A personal loan is an unsecured option that is simple to apply and avail. They are multipurpose loans, which can meet different personal reasons such as vacation, wedding, medical necessity, higher education, etc. Compared with secure options like a car loan or home loan, the individual loan interest rate is higher and begins from 9-10 % p.a. onwards.
Thus, before clicking on the personal loan apply button, it is recommended to consider different lenders and select the one providing the lowest rate so that your loan EMI is within your repayment capacity. Before this, it is crucial to understand a few factors that impact the individual loan rate:
- Summary show
Credit score
Your credit score is a vital parameter lender considers when processing your loan application. Note that such data is maintained in the form of a credit report by credit bureaus. A credit score of 750 or more is considered suitable by the lenders, which enhances your loan eligibility chances.

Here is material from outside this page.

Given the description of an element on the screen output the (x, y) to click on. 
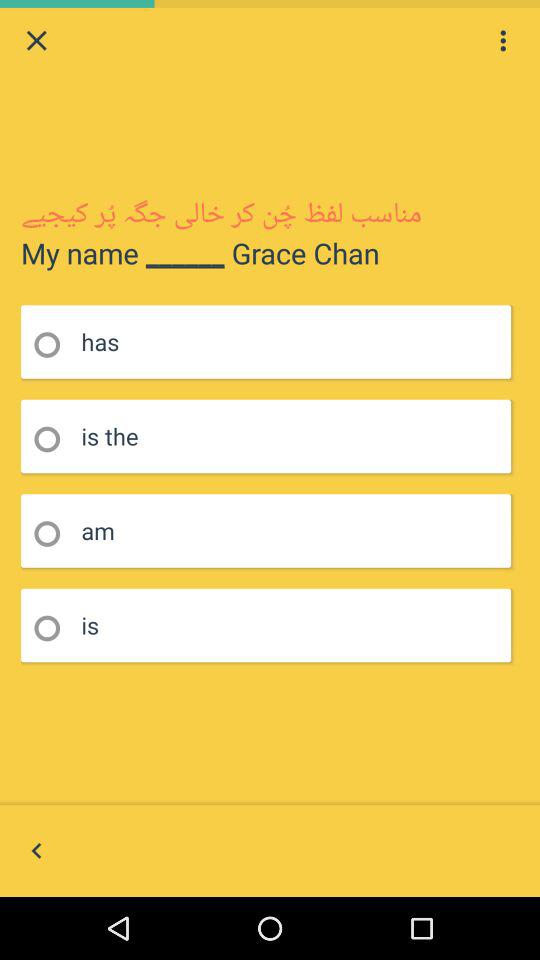
select item (53, 344)
Given the description of an element on the screen output the (x, y) to click on. 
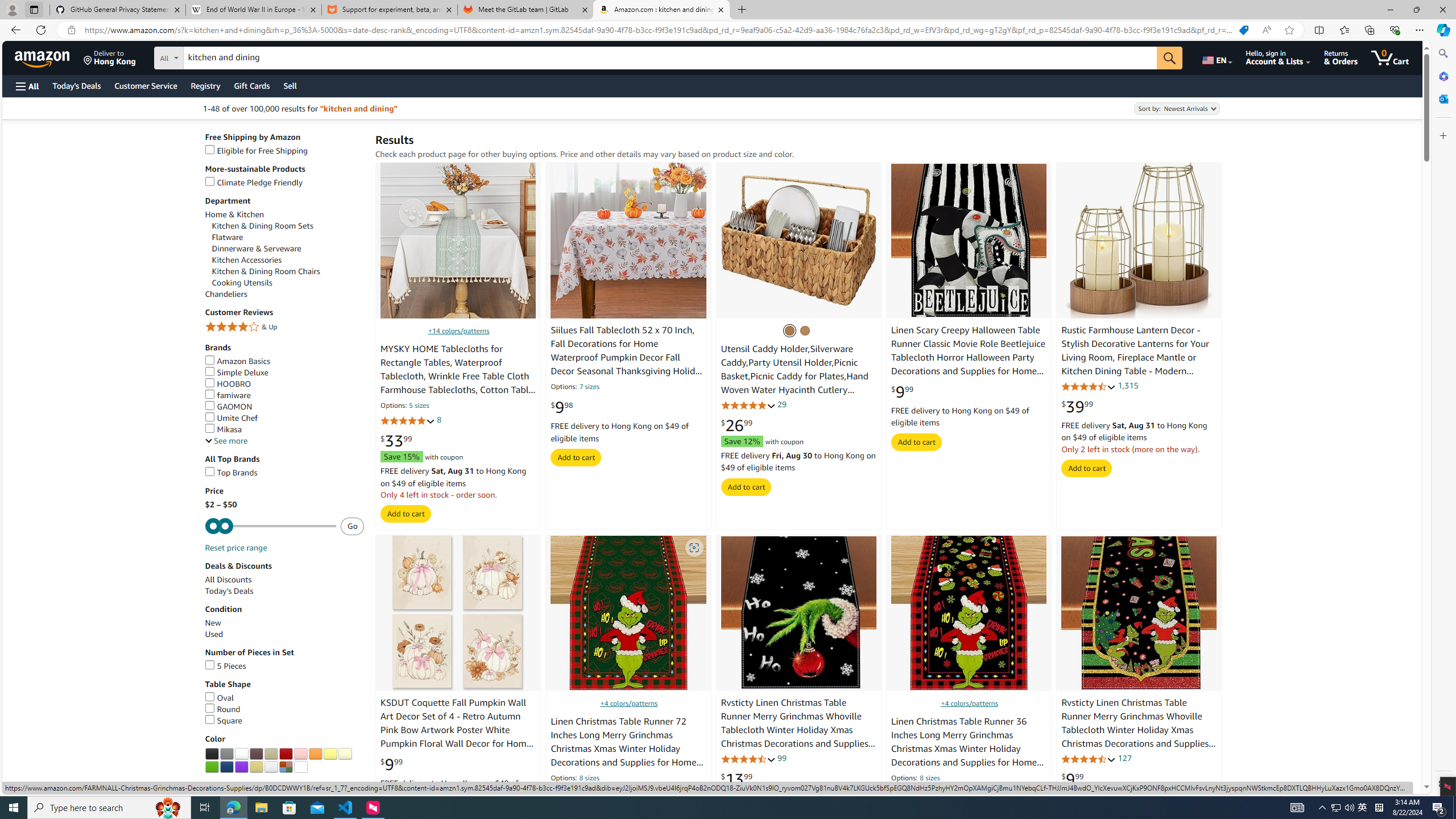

However, a lower score of below 750 has lower personal loan approval chances as lenders do not prefer it. Even if your loan is approved with a low credit score, your interest rate is considerably higher. Lenders keep their rates higher to compensate for higher credit risk in case of a lower score.
Your income
Higher-income equates to a lower rate of interest. Having a higher income means you may be considered reliable by the lenders because you hold fewer default chances on the loan repayments. On the contrary, if you have a lower income, the offered interest rate for a personal loan may be higher.
Your relationship with the bank
Being an old consumer, you hold some leverage because your bank would not like to lose you to another bank. Many of you maintain a savings bank account, fixed deposit, or recurring deposit account in a bank, making you a loyal customer. Owing to this loyalty, you tend to share an informal relationship that may fetch you not just attractive rates but also lower or nil processing charges when the requirement for a personal loan comes up.
Your employer’s reputation
The organization’s reputation you work with even plays an essential role in deciding your loan rate. The more stable and renowned your company is, the lower your loan interest rate. Lenders consider you to hold a stable career, which shows your potential to meet the debt on time.
Ending note
Now, as you know the crucial factors that may affect your loan rate, the next step is to consider the rates of different lenders. Doing so would help you determine a prudent lender as per your suitability. Once you have selected the lender, use the personal loan EMI calculator to compute your EMI and tenure as per your capacity to meet the debt.